August 20th, 2007
7. Proteus IV from Demon Seed (1977)
Computers in movies have lied, killed, and even calculated genocide—but it took 1977's Demon Seed to conceive of one committing rape. Like Rosemary's Baby with a hard drive subbing for Satan, Demon Seed casts Julie Christie as the wife of a smug egghead who invents a sentient supercomputer named Proteus IV. Within hours of its activation, Proteus decides to improve on the human race by forcibly impregnating Christie with some sort of digitized spermatozoa. In spite of goofy lines like "This earthquake retrieval program is very far out!" and "At the risk of being simplistic, what you're looking at is a quasi-neural matrix of synthetic RNA molecules," Demon Seed remains truly horrifying 30 years on—even though Proteus' cyber-child looks like Devo's Booji Boy crossed with Robin Williams in Bicentennial Man.

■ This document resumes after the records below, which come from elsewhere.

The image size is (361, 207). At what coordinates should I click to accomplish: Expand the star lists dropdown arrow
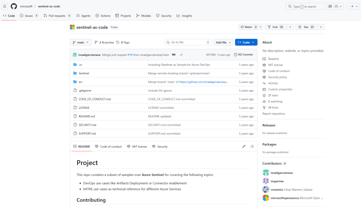pyautogui.click(x=321, y=27)
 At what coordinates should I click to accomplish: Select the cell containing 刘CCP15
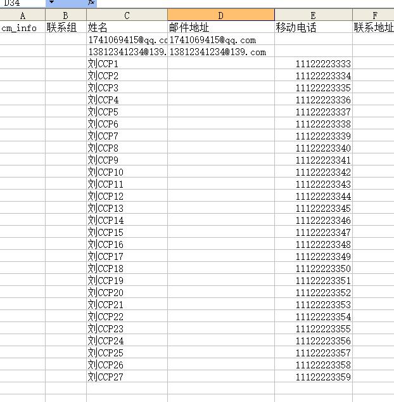(127, 233)
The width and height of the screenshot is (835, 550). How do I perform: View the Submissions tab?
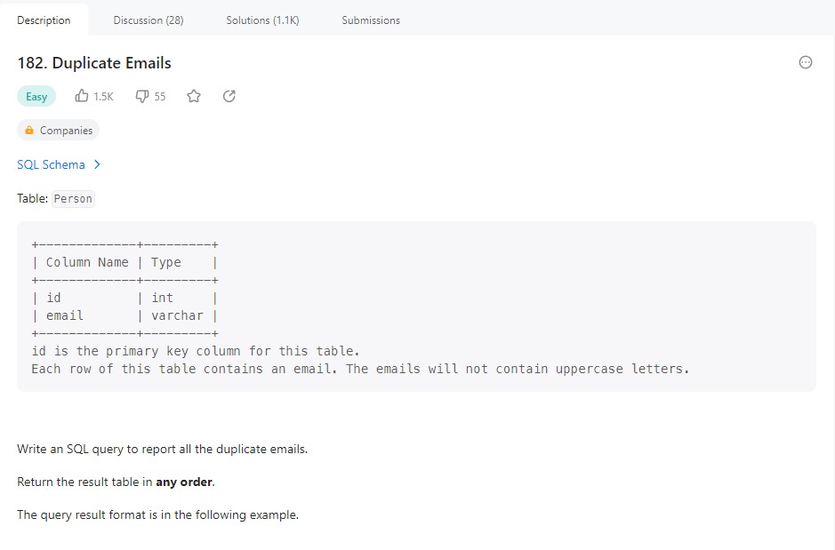coord(371,20)
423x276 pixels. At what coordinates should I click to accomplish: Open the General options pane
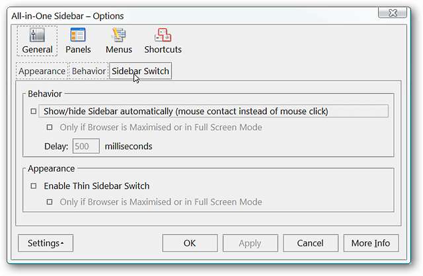point(38,41)
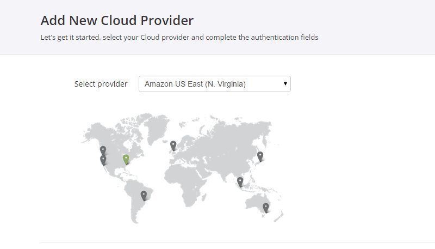Click Canada on the world map
Viewport: 435px width, 249px height.
click(116, 135)
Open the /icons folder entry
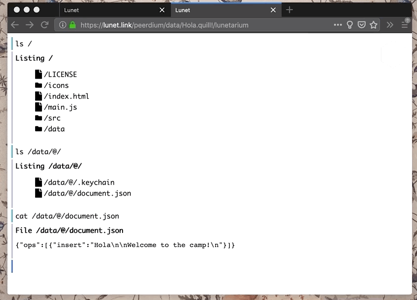The image size is (417, 300). pyautogui.click(x=56, y=86)
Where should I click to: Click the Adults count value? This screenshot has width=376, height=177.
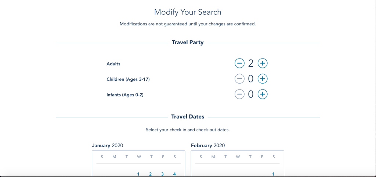[x=251, y=63]
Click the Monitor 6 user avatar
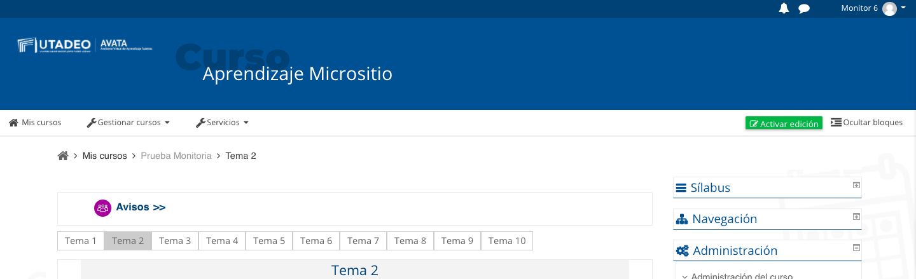 [889, 9]
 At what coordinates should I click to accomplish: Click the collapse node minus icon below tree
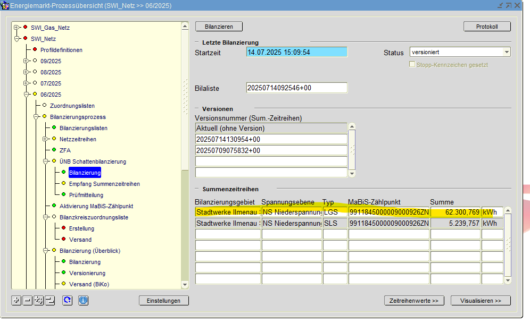tap(27, 301)
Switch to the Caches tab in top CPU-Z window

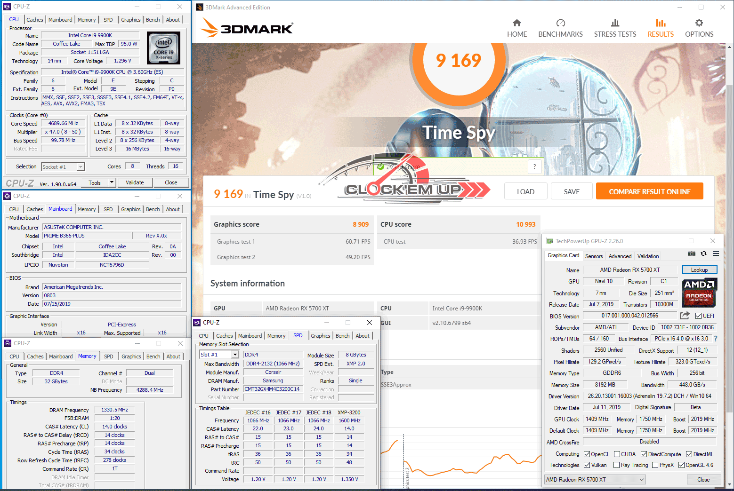[x=35, y=20]
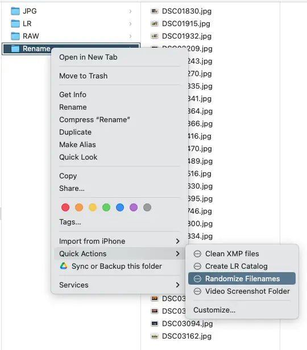Select the RAW folder icon
The width and height of the screenshot is (307, 350).
tap(15, 36)
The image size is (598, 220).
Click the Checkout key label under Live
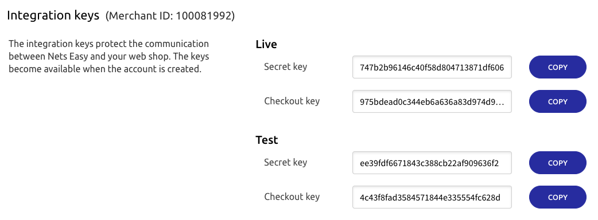(292, 101)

8. Bomb from Dark Star (1974)
Before Dan O'Bannon went on to grander things (like working on Star Wars' special effects and penning the story for Alien), he co-wrote and starred in the 1974 sci-fi farce Dark Star. The directorial debut of fellow USC student John Carpenter, Dark Star stands as the greatest space-stoner epic ever—even if the ending is bit of bummer, man. After lots of sloth-paced, proto-slacker ennui among the stars, O'Bannon's Sergeant Pinback—a janitor thrust into the thankless job of demolishing planets—tries and fails to talk a computerized bomb out of destroying the ship. The bomb's epistemological ruminations on "false data" are straight out of a particularly lame section of Philosophy 101, but they supply a neat, reverential twist on the "Does not compute!" theme so loved by Isaac Asimov and Lost In Space.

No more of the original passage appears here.